Dataset excerpts
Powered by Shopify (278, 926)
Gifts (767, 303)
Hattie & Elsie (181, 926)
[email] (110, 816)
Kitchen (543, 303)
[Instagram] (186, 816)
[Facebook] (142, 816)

- **Assignment**
Every record should be retyped so that it matches the original exactly.

- **Finished exercise**
Powered by Shopify (278, 926)
Gifts (767, 303)
Hattie & Elsie (181, 926)
[email] (110, 816)
Kitchen (543, 303)
[Instagram] (186, 816)
[Facebook] (142, 816)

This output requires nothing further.